ÉNONCÉ 1
Recopiez le passage du listing qui va de son début jusqu'à la ligne contenant « pos(123,57) », celle-ci comprise, en substituant « Save » à « Print ».

EXTRAIT
--------------------
Biographie

Frederick William Sutton (1832-1883) a été l’un des plus grands photographes amateurs européens. Actif au Japon dans les années qui précèdent et suivent immédiatement la restauration Meiji en 1868, il a su conjuguer ses talents de photographe et ses fonctions d'officier civil (mécanicien en chef) de la Royal Navy – il sillonne l’Extrême-Orient entre 1865 et 1869 à bord du navire hydrographique HMS Serpent – pour constituer un riche portfolio sur l’Orient et l’Asie du Sud-Est, dont une partie seulement semble avoir survécu [1]. On sait peu de chose sur sa formation de photographe, et la première description que l’on ait de lui dans ce rôle date de mai 1866, époque où le HMS Serpent effectue des relevés autour de Taiwan et des îles environnantes. L’un de ses compagnons de bord le qualifie en effet de photographe « excellent » et « expérimenté », et, à la fin de l’année, le capitaine du Serpent note que Sutton, malgré les nombreuses tâches qui lui incombent à bord, ne cesse d’enrichir son portfolio [2]. À ce jour, la seule partie de ce portfolio que l’on puisse lui attribuer en toute certitude se compose de clichés pris entre mai 1867 et mars 1868, période où le Serpent procède à un relevé des côtes japonaises et où Sutton profite de ses quelques escales à terre pour s’adonner à sa passion [3]. Cet album de vingt photographies prises à Ōsaka et à Hakodate en mai et en juillet 1867 représente la partie la plus importante de son œuvre connue.

En 1867, le nouveau shōgun, Tokugawa Yoshinobu, reçoit en audience à Ōsaka les représentants diplomatiques de la Grande-Bretagne (29 avril), des Pays-Bas (30 avril), de la France (1er mai) et des États-Unis (3 mai). Bien que cela n’entre pas dans ses attributions, Sutton fait partie de l’escorte militaire qui accompagne à Ōsaka le représentant britannique, Sir Harry Parkes, et il emporte son matériel photographique, excité sans doute à l’idée de photographier une ville dans laquelle aucun photographe étranger ne s’est rendu jusqu’ici (et certainement sans savoir que des photographies du château d’Ōsaka ont été prises par un photographe japonais anonyme en 1865-1866) [4].

Durant ce séjour à Ōsaka, Sutton photographie divers sites, et notamment le château, qui est le siège de l’autorité shōgunale dans l’ouest du Japon, mais les pièces maîtresses de ce portfolio sont les deux portraits qu’il est autorisé à prendre du shōgun Yoshinobu. On ignore à l’initiative de qui ces photos ont été prises ; Sir Harry Parkes a peut-être pensé que la présence d’un photographe faciliterait les relations ou détendrait l’atmosphère. Quoi qu’il en soit, il semble que des exemplaires de ces portraits aient circulé et aient été donnés en cadeau à des membres de la cour du shōgun. Un ancien page se souvient, en 1873 :

« J’étais présent quand un photographe d’un des vaisseaux anglais a été invité à faire le portrait du shōgun, et j’ai eu l’honneur de recevoir un exemplaire du portrait en même temps que mon père adoptif. Je l’ai toujours [5]. »
--------------------
DONNÉES FOURNIES
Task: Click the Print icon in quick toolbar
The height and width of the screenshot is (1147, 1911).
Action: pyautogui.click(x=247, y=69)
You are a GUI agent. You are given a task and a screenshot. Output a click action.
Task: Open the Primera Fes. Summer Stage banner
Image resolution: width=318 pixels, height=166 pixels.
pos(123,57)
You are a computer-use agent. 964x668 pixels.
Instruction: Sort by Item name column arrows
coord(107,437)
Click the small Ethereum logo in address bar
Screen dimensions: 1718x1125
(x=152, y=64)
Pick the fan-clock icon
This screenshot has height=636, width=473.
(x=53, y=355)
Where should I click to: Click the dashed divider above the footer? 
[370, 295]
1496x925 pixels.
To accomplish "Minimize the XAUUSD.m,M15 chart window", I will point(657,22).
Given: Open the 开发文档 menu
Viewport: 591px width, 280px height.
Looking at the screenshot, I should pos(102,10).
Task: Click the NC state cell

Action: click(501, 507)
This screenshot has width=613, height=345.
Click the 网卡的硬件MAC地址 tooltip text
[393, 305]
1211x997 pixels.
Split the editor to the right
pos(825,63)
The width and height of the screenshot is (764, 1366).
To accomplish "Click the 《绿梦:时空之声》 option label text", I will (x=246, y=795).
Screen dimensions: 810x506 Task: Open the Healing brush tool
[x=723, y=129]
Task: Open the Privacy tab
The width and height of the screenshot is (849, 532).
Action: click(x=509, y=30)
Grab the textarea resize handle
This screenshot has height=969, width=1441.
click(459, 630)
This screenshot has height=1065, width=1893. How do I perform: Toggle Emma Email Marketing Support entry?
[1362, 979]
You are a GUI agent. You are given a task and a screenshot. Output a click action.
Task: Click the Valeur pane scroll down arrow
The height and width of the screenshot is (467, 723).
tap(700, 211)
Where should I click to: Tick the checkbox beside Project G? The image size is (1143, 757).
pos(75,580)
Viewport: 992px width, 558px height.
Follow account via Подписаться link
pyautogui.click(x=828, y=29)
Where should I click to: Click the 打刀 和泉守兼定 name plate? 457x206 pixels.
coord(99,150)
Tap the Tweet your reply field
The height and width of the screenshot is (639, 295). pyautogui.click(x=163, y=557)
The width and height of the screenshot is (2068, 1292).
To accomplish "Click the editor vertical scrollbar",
--------------------
ÉNONCÉ 2
D'après la biographie, à bord de quel navire Sutton sillonne-t-il l'Extrême-Orient entre 1865 et 1869 ?

BONNE RÉPONSE 1
Task: Click the Save icon in quick toolbar
The height and width of the screenshot is (1147, 1911).
Action: pyautogui.click(x=247, y=69)
You are a GUI agent. You are given a task and a screenshot. Output a click action.
Task: Open the Primera Fes. Summer Stage banner
Image resolution: width=318 pixels, height=166 pixels.
pos(123,57)

BONNE RÉPONSE 2
À bord du navire hydrographique HMS Serpent.